REGRETS, DO-OVERS, LOOKING AHEAD: Reflections – Gladys Foxe

By September 26, 2007February 8th, 2020Holidays, Members High Holidays talks, Rosh Hashanah

REGRETS, DO-OVERS, LOOKING AHEAD: Reflections

Gladys Foxe, L.C.S.W.. L.P., Ph.D.

 

 

Thank you, Peter.

This was a wonderful assignment and I have given it a lot of thought. First I had one idea about decisions and paths taken or not taken, then I had two ideas.  Finally, I had three thoughts on the subject which I’d like to relate in the order they came to me by telling you how those thoughts tied in with my own story.

 

The first idea that came to mind is that a decision is neither right nor wrong, a decision is only a choice.  A choice in this context meaning not being a good/ bad, right turn/wrong turn, but rather just a different way life unfolds.

 

For instance, since I married young and had children early, it was later that I developed an independent life. I found my own way after my son, Neil, and my daughter, Tara, were adults.
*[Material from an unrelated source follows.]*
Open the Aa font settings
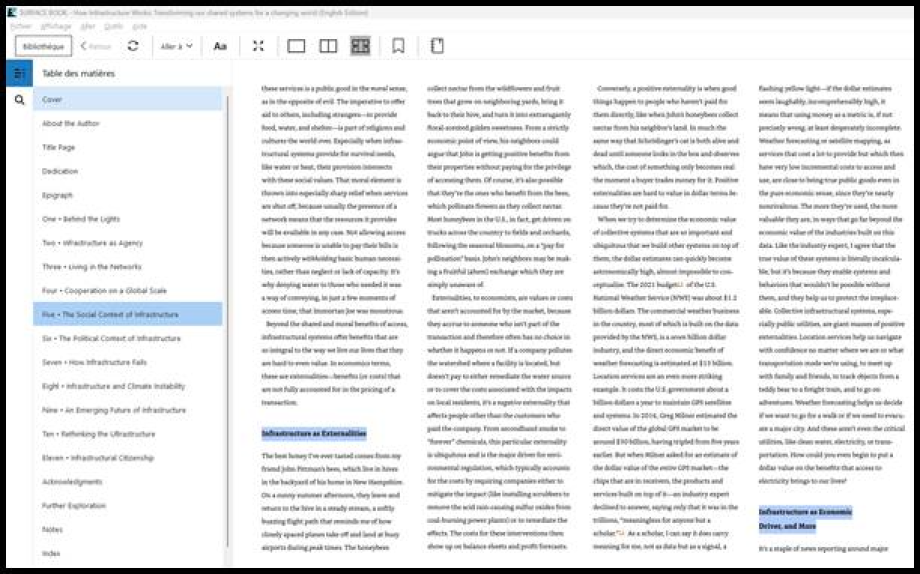920x574 pixels. pyautogui.click(x=220, y=46)
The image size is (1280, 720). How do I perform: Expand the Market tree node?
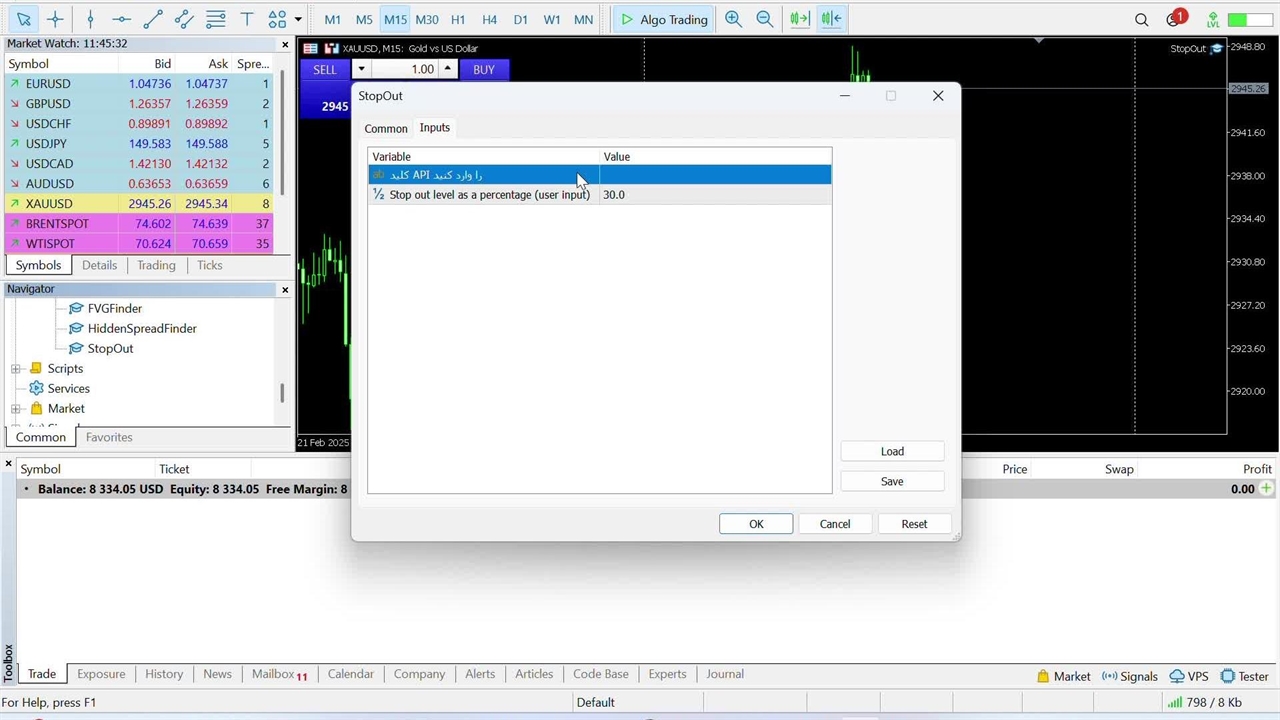point(16,409)
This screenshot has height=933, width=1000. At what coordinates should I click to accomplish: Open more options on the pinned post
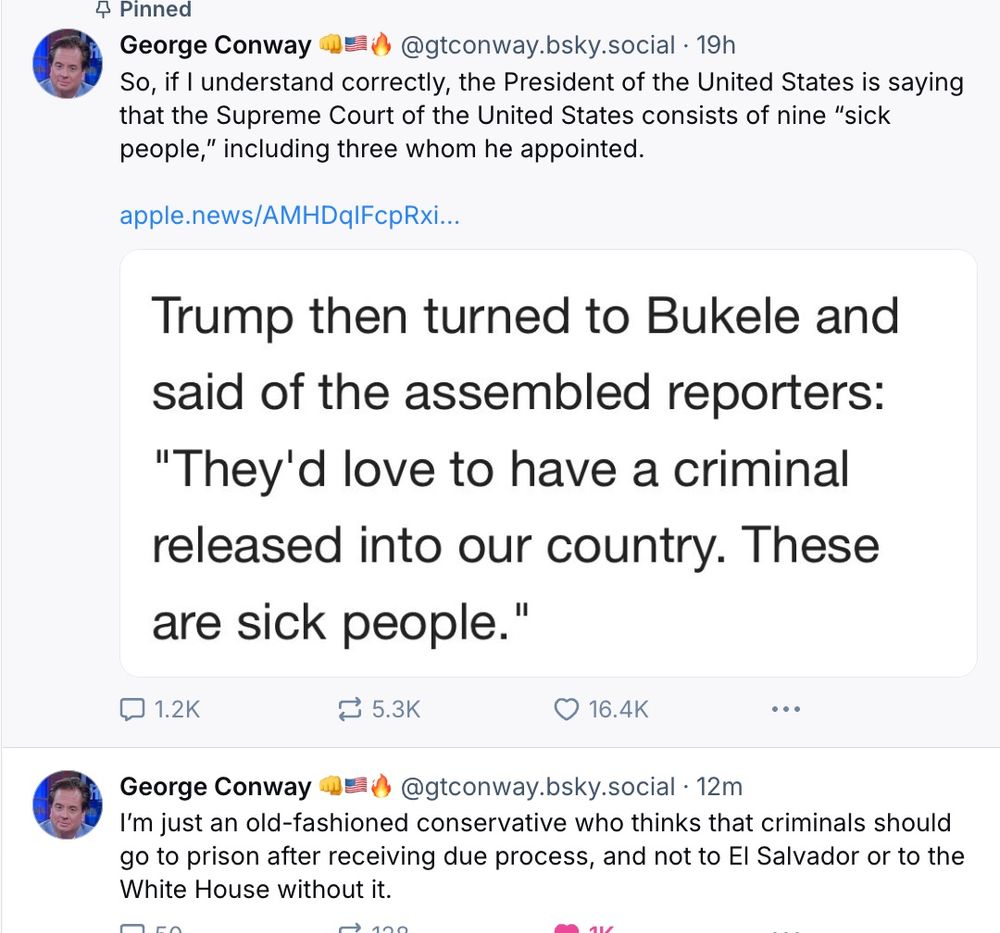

Or, since I lived for years far from NY, in a small college town in Pennsylvania – a town called State College – I could appreciate city life more when I returned to Manhattan.

 

Or, again, because I left college early – getting married I thought much more important than becoming educated – I could became scholarly later in life and love my learning that much more.  I am a psychoanalyst and a writer.  People always said I was “a late bloomer.”

 

And, perhaps most relevant to our service today, since I married someone who wasn’t Jewish, it was later on I could find the true heart of my Jewish nature as a Secular Humanistic Jew.  I always told myself I was a most oblivious and non-observantly raised Jew anyway.

 

But there is another consideration about decisions which is more complex and perhaps less defensive than maintaining that a decision is “only a choice.”  My second conclusion is that choices have consequences, unintended consequences. And this turned out to be a big one.

 

I was living far from New York, not married to a Jew, and raising my son and a daughter in a small town where there were few Jews and no general Jewish ambiance. Life in a non-Jewish town is very different from life in New York City. Even though I always talked of being Jewish in a social way, it didn’t seem important in a philosophical or lifestyle way at the time. And maybe on some level, I liked that.    Questions about religious identity just weren’t where things stood with me back then.

 

 

 

 

 

 

But the consequence – bringing up children just the way I been brought up, but in a non-Jewish setting – seems to have made their Jewish side unreal to them. And that is a consequence that has troubled me. My son Neil, who lives and works in that faraway town says “my mother is Jewish” and he wishes me “Happy Hanukah”, and tells me to “have a nice Seder.” Their lovely children, my three grandchildren, Charlie, Phebe and Leni, will not be much interested in owning that aspect of themselves, I think sadly, although they will have other happiness, and pleasures.

 

My daughter, however, has made a different choice. Tara, that’s her name, who, significantly lives here in New York, now has made a decision to declare herself Jewish and raise her son to have a real Jewish identity. This grandson, named Drew, my “local grandson” I call him, will grow up in this most Jewish of cities. This is a great pleasure. But inner early life influence is strong and I don’t know if, down the road, my daughter will stay with that decision, or if my grandson Drew will. No one really knows what’s going to happen to anybody.  Even more important, while I can wish for their continued interest in their Jewishness, I cannot hold her, or little Drew, hostage to my desire to remove my regret. I can only find and follow my own path

 

Which has led me to one more thought: It has come to me now that my former indifference to religious identity was a non-choice that was actually a kind of choice.

 

Let me illustrate: If, back then, I had heard about Secular Jews, Humanistic Jews, would I have been ready to hear, or would I have heard at all. I don’t think so.

 

If some said to me back then, as Henrietta Spilkia was later to say to me “There is this congregation I’m interested in attending,” would I have said “That sounds interesting.  I’ll go with you”?  Probably not.

 

If back in my earlier life, I had heard about the Secular Humanist Jews leading a trip to Spain – the study tour called “The Jews of Spain” – would I have sent in my deposit, gone on the trip, and in so doing, affirmed that the City Congregation and secular humanism was indeed the place for me?  No,  back then, I might I have said “Spain, I don’t think so.  I took French in high school.”

 

So my last conclusion about decisions made or not made and paths taken or not is this:  sometimes not making a choice is making a choice. Omission or inaction is taking an action. I think, for me, there was probably something about my Jewish identity that I was happy to postpone grappling with until I was ready to think about it. “Readiness is all.”

 

So my real conclusion is that choices, for me at least, should not be made by silence or by default.  Maybe – going back to my first thought – it’s really not a issue of a good decision or a bad decision but the commitment to take on that personal accountability. The right decision is the one that comes out of the decision to think about things. That’s what matters in the long run.